───── GIVEN DATA ─────

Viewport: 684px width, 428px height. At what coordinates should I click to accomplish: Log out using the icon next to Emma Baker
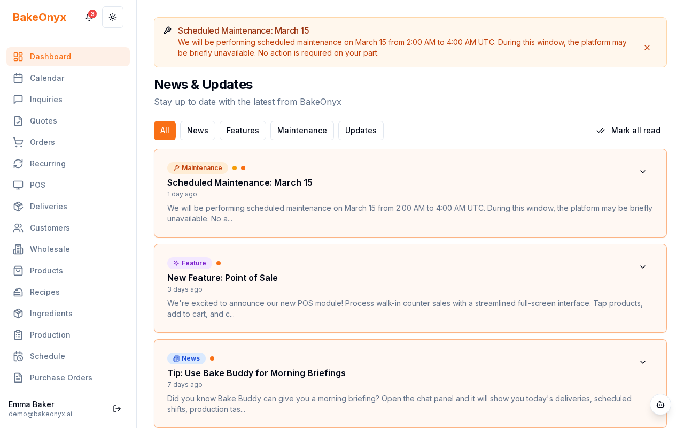point(117,409)
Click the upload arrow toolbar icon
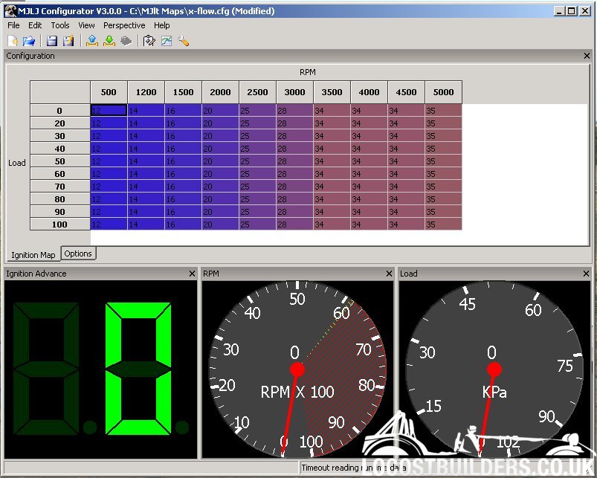Screen dimensions: 597x478 click(x=92, y=41)
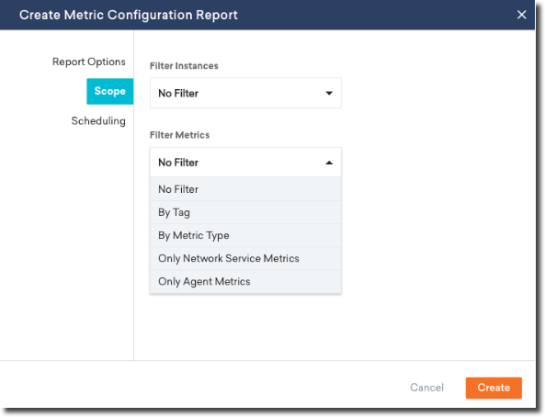Click empty area below Scheduling in sidebar

[67, 243]

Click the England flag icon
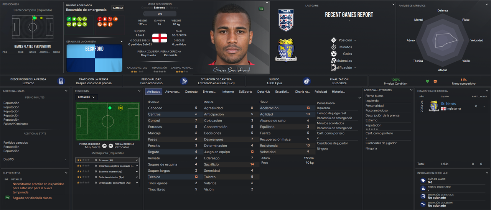(x=160, y=38)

─────

WHAT YOU HAVE TO DO: What is needed is an exact repeat of the records, with every picture left out.

RESULT:
Viewport: 684px width, 428px height. At what coordinates should I click to accomplish: Log out using the icon next to Emma Baker
point(117,409)
Click the upload arrow toolbar icon
Screen dimensions: 597x478 click(x=92, y=41)
Click empty area below Scheduling in sidebar

[67, 243]

Click the England flag icon
(x=160, y=38)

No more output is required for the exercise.